Next generation machine vision. Coping with changes in light and surface quality
Historically engineers have been skeptical about adopting machine vision into their production processes. Mainly attributed to bad experiences with vision systems in the past, where changes in ambient light adversely affected system performance. The latest generation of IVS digital cameras and system software removes a lot of these notable issues and gives users the latest generation of machine vision which can cope more reliably with changes in light and surface quality.
In the production line of a large car manufacturer an image processing system was required to reliably identify the position and type of differing piston rods. Strong surface fluctuations from rust and debris, plus varying degrees of reflection made automated visual identification very difficult. The application was required due to the varying number of products manufactured on the modular production line; up to seven types run down the same line. To avoid tool damage on future operations it was necessary to absolutely confirm the identification and position of the piston rods prior to entering the next process.

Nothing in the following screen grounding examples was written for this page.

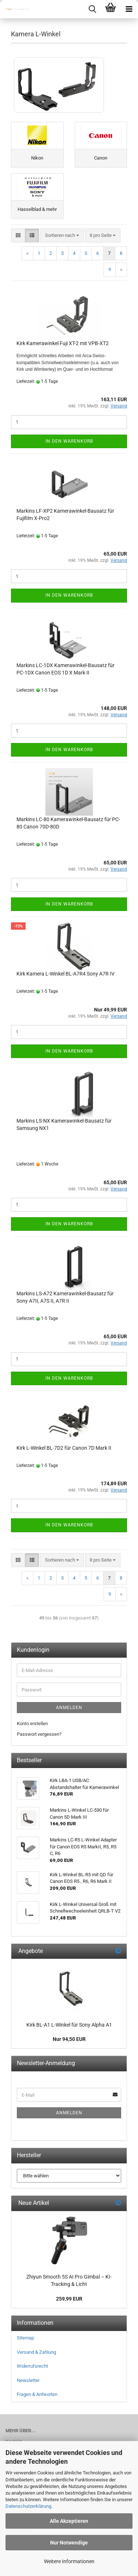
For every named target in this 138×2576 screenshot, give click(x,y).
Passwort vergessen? (39, 1734)
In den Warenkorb (69, 441)
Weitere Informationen (69, 2561)
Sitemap (25, 2338)
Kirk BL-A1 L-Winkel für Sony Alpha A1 (69, 2025)
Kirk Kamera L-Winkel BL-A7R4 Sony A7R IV (65, 974)
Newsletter (28, 2380)
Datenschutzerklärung (28, 2506)
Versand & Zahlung (36, 2352)
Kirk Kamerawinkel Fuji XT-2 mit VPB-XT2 (62, 343)
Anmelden (69, 1707)
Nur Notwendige (69, 2543)
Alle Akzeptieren (69, 2521)
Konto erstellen (32, 1723)
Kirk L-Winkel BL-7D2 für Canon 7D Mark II (63, 1448)
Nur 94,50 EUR (69, 2039)
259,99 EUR (69, 2299)
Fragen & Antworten (37, 2394)
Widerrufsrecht (32, 2366)
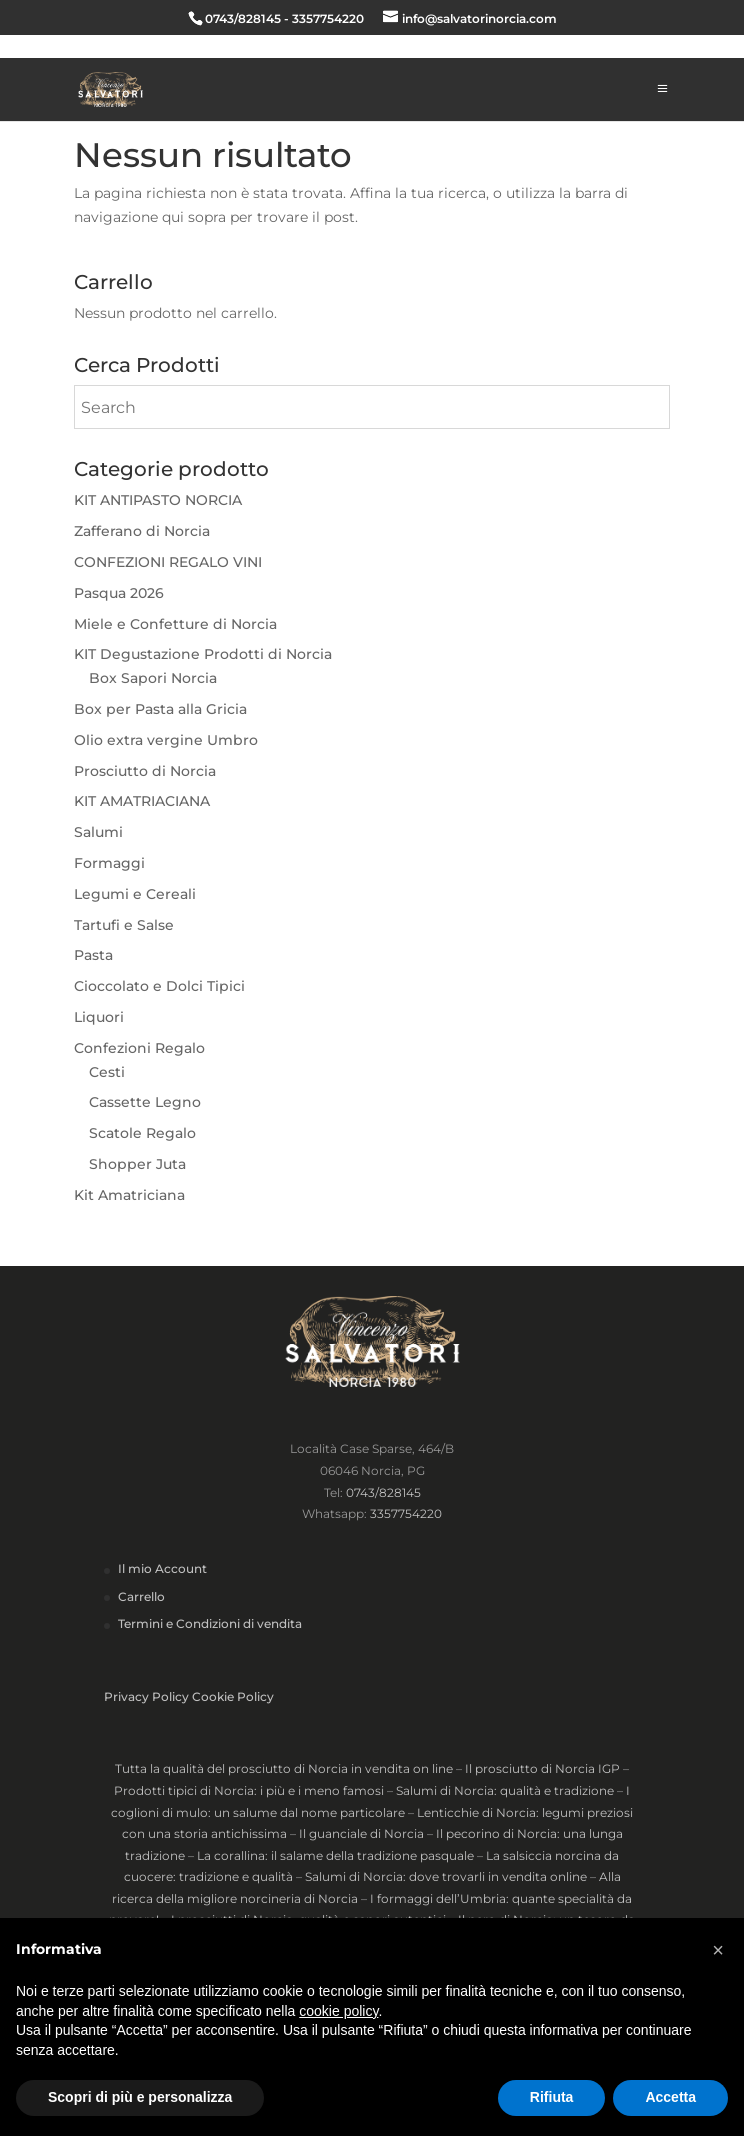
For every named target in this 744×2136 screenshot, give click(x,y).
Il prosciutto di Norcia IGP (542, 1768)
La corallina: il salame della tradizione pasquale (335, 1855)
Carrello (141, 1596)
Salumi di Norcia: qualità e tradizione (505, 1790)
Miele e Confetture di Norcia (175, 624)
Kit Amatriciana (129, 1195)
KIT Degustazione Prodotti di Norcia (203, 654)
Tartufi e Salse (124, 925)
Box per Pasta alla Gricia (160, 709)
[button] (718, 1950)
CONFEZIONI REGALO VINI (168, 562)
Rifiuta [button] (552, 2097)
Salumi (98, 832)
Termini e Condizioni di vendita (210, 1623)
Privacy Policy (146, 1696)
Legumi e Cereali (135, 894)
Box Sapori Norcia (153, 678)
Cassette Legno (145, 1102)
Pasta (93, 955)
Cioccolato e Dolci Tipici (159, 986)
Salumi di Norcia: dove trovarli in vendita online (446, 1876)
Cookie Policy (233, 1696)
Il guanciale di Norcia (361, 1833)
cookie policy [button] (338, 2011)
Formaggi (109, 863)
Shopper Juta (137, 1164)
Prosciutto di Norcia (145, 771)
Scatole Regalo (142, 1133)
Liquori (99, 1017)
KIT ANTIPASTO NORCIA (158, 500)
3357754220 (406, 1513)
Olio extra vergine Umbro (166, 740)
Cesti (107, 1072)
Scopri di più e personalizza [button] (140, 2097)
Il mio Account (162, 1568)
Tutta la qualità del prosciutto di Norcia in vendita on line (284, 1768)
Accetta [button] (670, 2097)
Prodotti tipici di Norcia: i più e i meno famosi (249, 1790)
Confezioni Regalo (139, 1048)
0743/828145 (383, 1492)
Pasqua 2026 (119, 593)
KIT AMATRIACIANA (142, 801)
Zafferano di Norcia (142, 531)
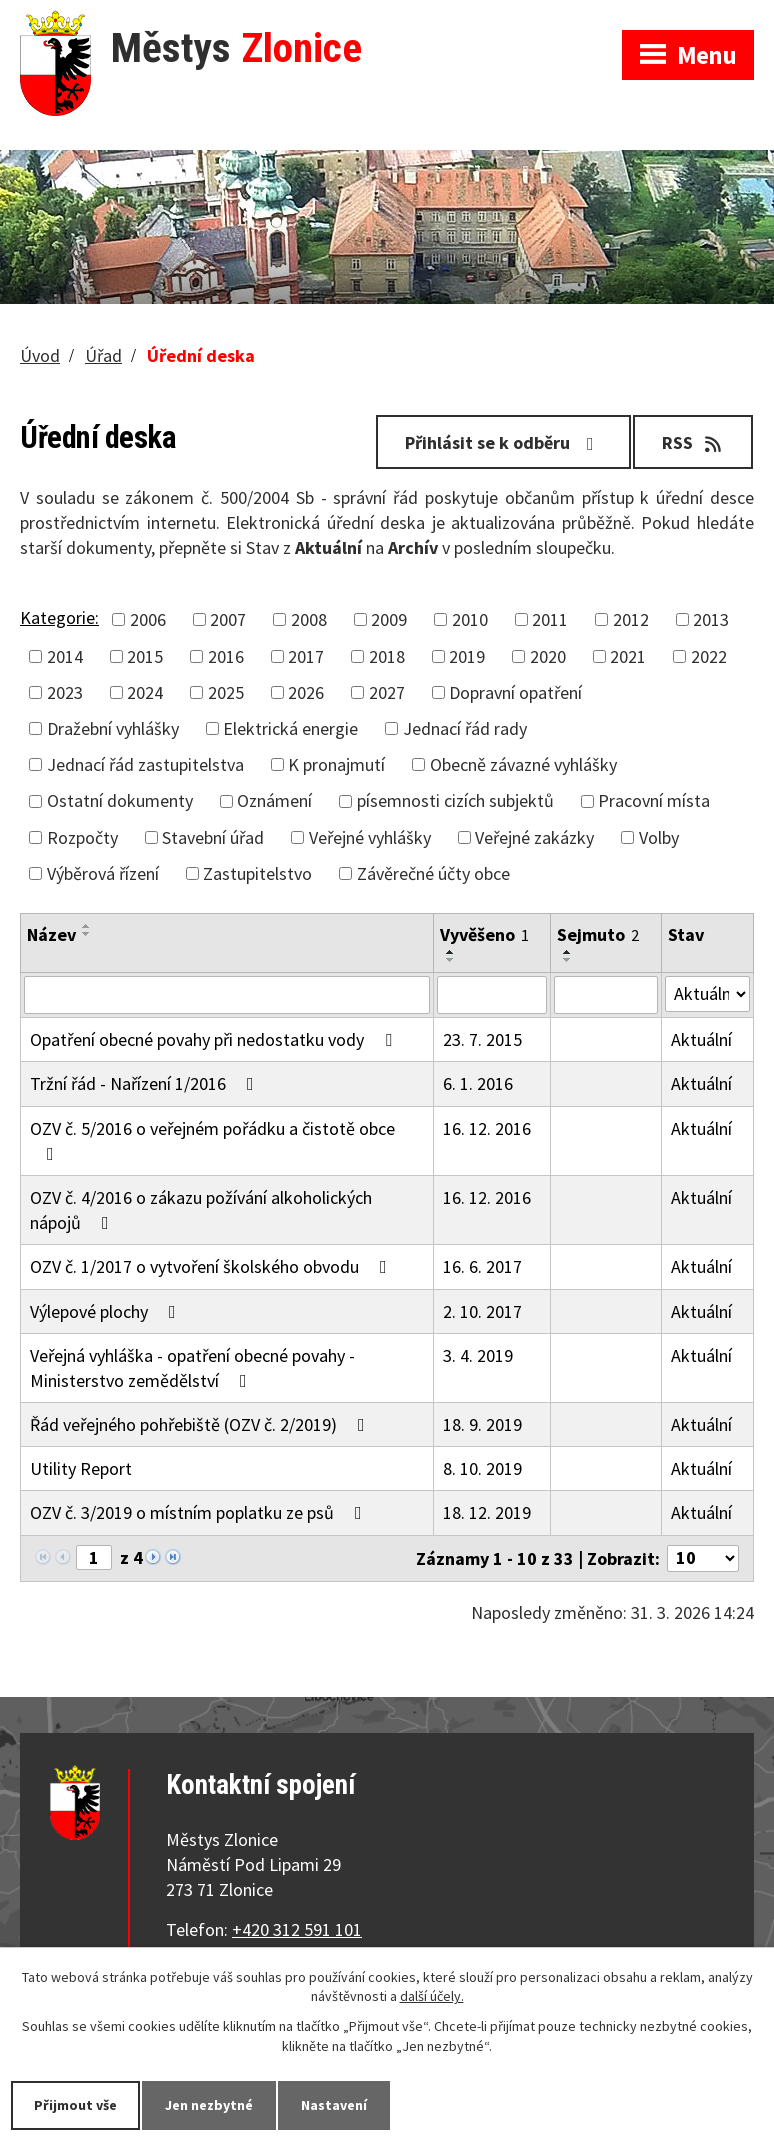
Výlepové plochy (107, 1311)
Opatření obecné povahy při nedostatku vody (215, 1039)
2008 (309, 619)
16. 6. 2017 (482, 1266)
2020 (548, 656)
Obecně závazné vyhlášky (523, 764)
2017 (306, 656)
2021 (628, 656)
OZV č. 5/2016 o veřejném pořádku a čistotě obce (212, 1140)
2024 (145, 692)
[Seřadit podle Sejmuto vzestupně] (568, 952)
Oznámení (274, 800)
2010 (470, 619)
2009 (389, 619)
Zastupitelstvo (257, 873)
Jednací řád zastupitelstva (145, 764)
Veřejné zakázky (534, 837)
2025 (226, 692)
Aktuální (701, 1039)
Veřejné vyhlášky (370, 837)
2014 (65, 656)
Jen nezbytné (209, 2105)
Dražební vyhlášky (113, 728)
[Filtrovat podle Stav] (707, 994)
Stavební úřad (213, 837)
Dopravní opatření (515, 692)
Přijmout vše (75, 2105)
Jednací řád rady (465, 728)
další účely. (432, 1997)
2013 (711, 619)
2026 (306, 692)
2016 (226, 656)
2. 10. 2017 (482, 1311)
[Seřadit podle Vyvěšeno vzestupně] (451, 952)
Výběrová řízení (103, 873)
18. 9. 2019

Vision software from Industrial Vision Systems Ltd was chosen as the preferred solution for the automated inspection of these key parts, offers the flexibility and robustness to tackle the varying lighting conditions. The latest generation of machine vision cameras and software allow changes in ambient light and surface quality changes to be addressed easily and at speed.
The piston rods are traversed to the station via a fixture system. To capture the image of the part, the rod is briefly held by two pneumatic cylinders. To determine the correct type and position a number of essential inspections must take place. A piston rod always contains a large and small ‘bore’, in direct relation to each other. At the end with the small bore, a ‘nose’ feature is present. This feature is only located on one side of the rod and is used by operators and automated machinery to determine the true orientation of the part. Using this feature it is possible to ensure that the part is always transferred downstream to the next process with the small bore end leading and the nose face down. Any deviation from this is quickly communicated to the control system and the rod re-positioned accordingly.
Of course nothing mentioned up to now would place too much of a strain on any modern machine vision system, however the situation changes dramatically when surface texture, reflections and rust are present on the part – all of which are very common problems. The variations range from a matt, rusty finish through to a shiny, silver finish making the machine vision task very difficult.
Optimised diffused LED lighting was used to give overall clarity to the image and offered the best overall solution given the changing surface conditions. The latest digital camera technology combined with the IVS software offers some huge technological advantages in changing surface conditions, by allowing the camera set-up to be dynamically changed dependent on the brightness and reflection of the piston rod – a step forward compared to some older vision system solutions available; and crucial for this application. The decision to dynamically change the camera set-up is automatically controlled and triggered by the software as part of the inspection process.
Upon acquisition of an image, the software assigns appropriate pre-processing algorithms based on the quality of the captured image. The next stage utilizes neural network classification for reliable detection of the nose and other features. Neural networks enhance the solution with the capability of cognitive intelligence. Contrary to template matching, the neural network has the ability to automatically train itself against the presented images, but does not utilize specific differences for individual samples – thus offering an advantage where surface quality is poor and changing. This information is enough to develop a system with the necessary intelligence to guarantee reliable recognition.
According to statements from the automotive company the system runs one hundred percent reliably. In relation to the installed system the down•times from subsequent processes could be decreased to zero due to the correct identification that the vision system provides; and as a result of this productivity has increased accordingly.